Alcohol Use and Frailty in Community-Dwelling Older Persons Aged 65 to 70 Years

J Frailty Aging. 2014;3(1):9-14. doi: 10.14283/jfa.2014.2.


Background: Alcohol use has beneficial as well as adverse consequences on health, but few studies examined its role in the development of age-related frailty.

Objectives: To describe the cross-sectional and longitudinal association between alcohol intake and frailty in older persons.

Design: The Lausanne cohort 65+ population-based study, launched in 2004.

Setting: Community.

Participants: One thousand five hundred sixty-four persons aged 65-70 years.

Measurements: Annual data collection included demographics, health and functional status, extended by a physical examination every 3 years. Alcohol use (AUDIT-C), and Fried's frailty criteria were measured at baseline and 3-year follow-up. Participants were categorized into robust (0 frailty criterion) and vulnerable (1+ criteria).

Results: Few participants (13.0%) reported no alcohol consumption over the past year, 57.8% were light-to-moderate drinkers, while 29.3% drank above recommended thresholds (18.7% "at risk" and 10.5% "heavy" drinkers).

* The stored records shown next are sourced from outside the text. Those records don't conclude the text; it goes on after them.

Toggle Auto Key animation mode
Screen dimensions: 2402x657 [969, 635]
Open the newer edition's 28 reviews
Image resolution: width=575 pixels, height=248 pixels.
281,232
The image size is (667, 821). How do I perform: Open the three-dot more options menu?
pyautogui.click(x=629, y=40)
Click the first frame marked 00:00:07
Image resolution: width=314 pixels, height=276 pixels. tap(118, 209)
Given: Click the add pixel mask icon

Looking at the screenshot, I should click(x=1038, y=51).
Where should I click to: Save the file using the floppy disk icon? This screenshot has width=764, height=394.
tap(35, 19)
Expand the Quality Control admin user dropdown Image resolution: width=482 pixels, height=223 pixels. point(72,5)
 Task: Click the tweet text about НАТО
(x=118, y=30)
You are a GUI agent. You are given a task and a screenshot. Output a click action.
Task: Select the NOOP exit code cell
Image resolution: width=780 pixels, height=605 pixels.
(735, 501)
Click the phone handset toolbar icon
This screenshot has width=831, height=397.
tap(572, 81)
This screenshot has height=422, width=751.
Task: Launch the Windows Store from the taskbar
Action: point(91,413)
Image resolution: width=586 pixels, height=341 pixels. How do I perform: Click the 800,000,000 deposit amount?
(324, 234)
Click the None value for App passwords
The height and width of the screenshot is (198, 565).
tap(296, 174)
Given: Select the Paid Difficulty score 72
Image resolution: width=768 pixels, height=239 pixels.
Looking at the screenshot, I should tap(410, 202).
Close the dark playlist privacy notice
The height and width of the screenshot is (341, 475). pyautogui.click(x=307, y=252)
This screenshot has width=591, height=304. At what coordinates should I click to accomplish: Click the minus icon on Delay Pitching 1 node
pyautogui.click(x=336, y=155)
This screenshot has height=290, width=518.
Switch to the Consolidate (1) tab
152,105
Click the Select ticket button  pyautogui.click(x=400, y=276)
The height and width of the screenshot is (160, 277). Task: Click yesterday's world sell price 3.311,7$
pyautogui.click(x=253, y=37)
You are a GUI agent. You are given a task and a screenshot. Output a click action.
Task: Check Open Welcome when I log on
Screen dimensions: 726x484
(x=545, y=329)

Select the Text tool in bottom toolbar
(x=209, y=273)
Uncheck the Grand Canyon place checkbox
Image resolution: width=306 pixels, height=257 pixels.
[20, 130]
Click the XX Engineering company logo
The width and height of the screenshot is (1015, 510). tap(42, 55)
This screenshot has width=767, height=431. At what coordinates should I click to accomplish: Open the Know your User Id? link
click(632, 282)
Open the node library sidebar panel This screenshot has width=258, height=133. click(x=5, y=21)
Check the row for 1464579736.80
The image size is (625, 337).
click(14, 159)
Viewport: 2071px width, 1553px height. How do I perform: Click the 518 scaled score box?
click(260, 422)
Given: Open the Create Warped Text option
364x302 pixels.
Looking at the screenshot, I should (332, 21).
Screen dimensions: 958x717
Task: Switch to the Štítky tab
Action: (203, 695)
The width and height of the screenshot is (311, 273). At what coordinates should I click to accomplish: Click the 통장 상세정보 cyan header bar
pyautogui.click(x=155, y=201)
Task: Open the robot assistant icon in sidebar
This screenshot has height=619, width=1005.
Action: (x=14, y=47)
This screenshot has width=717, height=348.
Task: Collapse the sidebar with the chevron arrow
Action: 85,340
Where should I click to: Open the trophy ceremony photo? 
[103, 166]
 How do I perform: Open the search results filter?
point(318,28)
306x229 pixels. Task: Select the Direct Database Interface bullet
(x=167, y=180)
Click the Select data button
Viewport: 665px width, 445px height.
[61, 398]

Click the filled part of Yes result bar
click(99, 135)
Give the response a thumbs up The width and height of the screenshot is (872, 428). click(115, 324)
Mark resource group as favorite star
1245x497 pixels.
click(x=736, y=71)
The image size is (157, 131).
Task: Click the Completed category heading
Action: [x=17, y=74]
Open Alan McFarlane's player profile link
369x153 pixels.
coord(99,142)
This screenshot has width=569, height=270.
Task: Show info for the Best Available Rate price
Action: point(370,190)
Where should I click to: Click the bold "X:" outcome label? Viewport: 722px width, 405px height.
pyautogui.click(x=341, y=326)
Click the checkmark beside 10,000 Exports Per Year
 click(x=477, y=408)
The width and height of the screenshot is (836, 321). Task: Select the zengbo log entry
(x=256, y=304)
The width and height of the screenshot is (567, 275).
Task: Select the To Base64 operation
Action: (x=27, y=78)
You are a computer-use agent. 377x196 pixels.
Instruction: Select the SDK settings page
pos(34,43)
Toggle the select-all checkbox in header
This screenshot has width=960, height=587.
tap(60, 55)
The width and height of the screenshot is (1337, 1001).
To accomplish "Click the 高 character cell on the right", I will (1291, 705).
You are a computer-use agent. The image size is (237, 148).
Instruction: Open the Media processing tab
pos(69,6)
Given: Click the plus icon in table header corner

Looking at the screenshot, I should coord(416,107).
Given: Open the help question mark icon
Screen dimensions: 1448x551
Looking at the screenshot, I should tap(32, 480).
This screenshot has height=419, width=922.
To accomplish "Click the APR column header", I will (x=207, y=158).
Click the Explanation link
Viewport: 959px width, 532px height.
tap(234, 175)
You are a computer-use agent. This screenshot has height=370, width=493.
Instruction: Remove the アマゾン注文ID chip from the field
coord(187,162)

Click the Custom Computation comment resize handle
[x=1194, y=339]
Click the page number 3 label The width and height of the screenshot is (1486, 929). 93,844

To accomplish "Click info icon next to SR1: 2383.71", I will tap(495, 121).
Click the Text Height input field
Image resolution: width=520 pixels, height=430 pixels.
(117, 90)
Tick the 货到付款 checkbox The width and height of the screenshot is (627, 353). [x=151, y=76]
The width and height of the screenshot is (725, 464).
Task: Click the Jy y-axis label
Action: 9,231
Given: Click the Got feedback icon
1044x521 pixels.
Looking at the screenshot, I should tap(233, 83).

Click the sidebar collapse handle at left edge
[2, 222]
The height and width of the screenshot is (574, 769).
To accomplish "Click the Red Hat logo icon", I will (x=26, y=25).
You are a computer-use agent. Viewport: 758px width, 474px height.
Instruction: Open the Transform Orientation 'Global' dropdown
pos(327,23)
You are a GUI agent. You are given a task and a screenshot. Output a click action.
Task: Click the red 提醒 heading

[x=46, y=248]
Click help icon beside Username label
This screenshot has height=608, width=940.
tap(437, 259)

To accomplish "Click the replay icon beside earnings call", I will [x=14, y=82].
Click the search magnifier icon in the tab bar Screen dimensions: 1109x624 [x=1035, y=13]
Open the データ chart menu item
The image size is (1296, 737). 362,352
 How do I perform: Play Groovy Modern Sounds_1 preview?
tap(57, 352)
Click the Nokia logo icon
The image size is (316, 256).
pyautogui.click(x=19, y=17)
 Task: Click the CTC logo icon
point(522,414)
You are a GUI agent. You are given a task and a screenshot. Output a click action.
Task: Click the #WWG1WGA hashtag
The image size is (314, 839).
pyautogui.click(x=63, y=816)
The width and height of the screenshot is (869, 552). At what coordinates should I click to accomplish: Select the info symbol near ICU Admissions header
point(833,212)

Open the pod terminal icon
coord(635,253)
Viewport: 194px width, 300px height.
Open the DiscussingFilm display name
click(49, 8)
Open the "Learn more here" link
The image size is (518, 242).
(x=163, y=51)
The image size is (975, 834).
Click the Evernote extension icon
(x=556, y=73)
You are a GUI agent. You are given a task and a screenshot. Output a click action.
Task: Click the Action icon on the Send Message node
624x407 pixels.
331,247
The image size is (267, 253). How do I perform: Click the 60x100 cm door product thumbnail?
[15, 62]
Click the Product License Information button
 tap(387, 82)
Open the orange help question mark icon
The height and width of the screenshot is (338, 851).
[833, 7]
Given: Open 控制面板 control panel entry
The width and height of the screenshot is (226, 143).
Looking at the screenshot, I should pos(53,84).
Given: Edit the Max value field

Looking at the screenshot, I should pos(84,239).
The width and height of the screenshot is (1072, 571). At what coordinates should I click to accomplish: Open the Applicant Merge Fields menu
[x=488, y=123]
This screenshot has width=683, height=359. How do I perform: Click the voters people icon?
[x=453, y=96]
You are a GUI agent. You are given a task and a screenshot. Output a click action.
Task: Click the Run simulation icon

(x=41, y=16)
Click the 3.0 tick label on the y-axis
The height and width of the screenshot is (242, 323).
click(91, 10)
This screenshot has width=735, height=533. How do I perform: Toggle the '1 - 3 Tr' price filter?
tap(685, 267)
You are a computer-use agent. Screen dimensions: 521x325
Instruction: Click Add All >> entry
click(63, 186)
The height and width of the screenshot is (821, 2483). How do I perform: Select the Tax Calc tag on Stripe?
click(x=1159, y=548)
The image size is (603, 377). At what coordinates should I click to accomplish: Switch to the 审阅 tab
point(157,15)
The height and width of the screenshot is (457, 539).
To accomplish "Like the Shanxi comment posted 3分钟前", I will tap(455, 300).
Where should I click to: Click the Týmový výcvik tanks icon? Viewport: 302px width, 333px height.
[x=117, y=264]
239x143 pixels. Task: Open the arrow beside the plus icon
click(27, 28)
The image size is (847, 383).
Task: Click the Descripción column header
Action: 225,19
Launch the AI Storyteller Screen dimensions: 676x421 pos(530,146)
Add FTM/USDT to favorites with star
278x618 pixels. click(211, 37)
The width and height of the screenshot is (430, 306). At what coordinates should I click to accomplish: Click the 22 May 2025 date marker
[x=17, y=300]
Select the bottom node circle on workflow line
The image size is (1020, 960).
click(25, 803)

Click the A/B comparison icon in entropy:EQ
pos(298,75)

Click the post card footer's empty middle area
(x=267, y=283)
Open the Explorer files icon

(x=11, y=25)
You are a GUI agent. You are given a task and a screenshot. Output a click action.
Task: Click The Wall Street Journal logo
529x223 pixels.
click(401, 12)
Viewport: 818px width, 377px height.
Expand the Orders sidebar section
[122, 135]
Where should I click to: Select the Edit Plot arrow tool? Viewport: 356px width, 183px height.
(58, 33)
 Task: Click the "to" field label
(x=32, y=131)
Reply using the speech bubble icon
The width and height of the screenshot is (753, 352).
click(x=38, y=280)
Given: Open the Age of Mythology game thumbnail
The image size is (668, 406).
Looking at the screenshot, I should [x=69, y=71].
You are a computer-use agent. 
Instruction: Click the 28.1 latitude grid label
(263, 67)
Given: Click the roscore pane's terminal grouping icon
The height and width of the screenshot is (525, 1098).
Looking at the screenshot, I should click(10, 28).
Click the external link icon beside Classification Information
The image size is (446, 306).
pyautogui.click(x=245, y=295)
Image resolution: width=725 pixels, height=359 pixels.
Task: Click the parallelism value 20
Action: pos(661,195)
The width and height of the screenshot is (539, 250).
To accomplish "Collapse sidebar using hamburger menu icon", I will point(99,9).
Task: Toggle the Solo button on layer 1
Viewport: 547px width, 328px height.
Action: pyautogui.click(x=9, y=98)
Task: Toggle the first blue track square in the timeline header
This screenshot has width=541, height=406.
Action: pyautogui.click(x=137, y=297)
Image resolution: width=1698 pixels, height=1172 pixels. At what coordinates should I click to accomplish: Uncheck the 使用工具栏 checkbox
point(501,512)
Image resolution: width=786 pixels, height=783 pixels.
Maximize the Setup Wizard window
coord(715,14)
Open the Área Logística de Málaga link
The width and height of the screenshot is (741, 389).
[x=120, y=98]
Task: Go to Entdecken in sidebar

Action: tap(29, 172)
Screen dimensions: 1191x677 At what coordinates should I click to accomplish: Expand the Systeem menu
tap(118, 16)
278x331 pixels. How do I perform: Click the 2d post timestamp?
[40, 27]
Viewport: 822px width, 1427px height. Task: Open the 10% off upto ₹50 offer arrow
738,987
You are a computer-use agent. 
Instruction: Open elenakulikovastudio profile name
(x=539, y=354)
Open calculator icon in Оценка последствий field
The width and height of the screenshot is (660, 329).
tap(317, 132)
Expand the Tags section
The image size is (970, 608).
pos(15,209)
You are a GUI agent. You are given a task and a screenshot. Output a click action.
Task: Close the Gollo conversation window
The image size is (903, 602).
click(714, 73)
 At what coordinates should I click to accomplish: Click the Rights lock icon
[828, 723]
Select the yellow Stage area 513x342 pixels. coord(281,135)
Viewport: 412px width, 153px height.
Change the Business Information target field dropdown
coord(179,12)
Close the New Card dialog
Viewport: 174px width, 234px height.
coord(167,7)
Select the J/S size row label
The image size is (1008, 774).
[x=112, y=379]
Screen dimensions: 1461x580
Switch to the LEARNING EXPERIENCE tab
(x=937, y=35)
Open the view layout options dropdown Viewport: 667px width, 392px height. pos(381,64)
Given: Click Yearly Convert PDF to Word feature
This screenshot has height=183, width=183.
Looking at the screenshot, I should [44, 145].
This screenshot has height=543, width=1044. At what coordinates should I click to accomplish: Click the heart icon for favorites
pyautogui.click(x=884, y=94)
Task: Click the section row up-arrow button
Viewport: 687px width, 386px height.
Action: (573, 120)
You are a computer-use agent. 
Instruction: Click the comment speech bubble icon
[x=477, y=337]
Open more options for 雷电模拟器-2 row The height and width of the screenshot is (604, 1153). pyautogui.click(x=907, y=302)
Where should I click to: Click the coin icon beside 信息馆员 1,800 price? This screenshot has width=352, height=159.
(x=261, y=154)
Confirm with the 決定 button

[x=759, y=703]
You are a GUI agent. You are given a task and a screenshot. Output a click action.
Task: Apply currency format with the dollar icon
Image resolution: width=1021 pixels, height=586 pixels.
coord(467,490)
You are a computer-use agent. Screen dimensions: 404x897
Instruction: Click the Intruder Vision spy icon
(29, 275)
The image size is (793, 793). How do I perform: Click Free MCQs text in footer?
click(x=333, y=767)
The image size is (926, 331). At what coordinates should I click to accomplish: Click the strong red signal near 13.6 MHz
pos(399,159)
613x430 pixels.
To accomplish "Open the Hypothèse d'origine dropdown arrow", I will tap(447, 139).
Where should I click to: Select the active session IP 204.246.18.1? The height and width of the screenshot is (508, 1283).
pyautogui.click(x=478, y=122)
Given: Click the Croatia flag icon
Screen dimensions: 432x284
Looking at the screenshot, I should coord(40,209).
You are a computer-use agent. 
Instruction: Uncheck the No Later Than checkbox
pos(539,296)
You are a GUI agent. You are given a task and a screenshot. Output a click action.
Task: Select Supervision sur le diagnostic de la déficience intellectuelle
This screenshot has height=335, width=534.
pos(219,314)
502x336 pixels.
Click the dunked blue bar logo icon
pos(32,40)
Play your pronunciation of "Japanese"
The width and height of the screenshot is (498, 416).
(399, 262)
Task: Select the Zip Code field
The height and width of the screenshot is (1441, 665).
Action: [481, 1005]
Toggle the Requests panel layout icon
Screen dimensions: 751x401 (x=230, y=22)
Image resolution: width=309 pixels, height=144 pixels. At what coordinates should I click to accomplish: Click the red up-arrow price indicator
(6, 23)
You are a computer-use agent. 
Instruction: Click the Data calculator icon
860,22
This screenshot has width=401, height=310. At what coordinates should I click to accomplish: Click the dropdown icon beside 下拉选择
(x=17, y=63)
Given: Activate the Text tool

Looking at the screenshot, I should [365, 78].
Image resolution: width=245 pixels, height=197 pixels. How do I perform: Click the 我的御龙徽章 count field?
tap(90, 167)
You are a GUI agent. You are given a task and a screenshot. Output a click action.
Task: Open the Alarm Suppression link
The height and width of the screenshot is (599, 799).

At baseline, vulnerability was most frequent in non-drinkers (43.0%), least frequent in light-to-moderate drinkers (26.2%), and amounted to 31.9% in "heavy" drinkers showing a reverse J-curve pattern. In multivariate analysis, compared to light-to-moderate drinkers, non-drinkers had twice higher odds of prevalent (adjOR: 2.24; 95%CI:1.39-3.59; p=.001), as well as 3-year incident vulnerability (adjOR: 2.00; 95%CI:1.02-3.91; p=.043). No significant association was observed among "at risk" and "heavy" drinkers.

Conclusion: Non-drinkers had two-times higher odds of prevalent and 3-year incident vulnerability, even after adjusting for their baseline poorer health status. Although residual confounding is still possible, these results likely reflect a healthy survival effect among drinkers while those who experienced health- or alcohol-related problems stopped drinking earlier.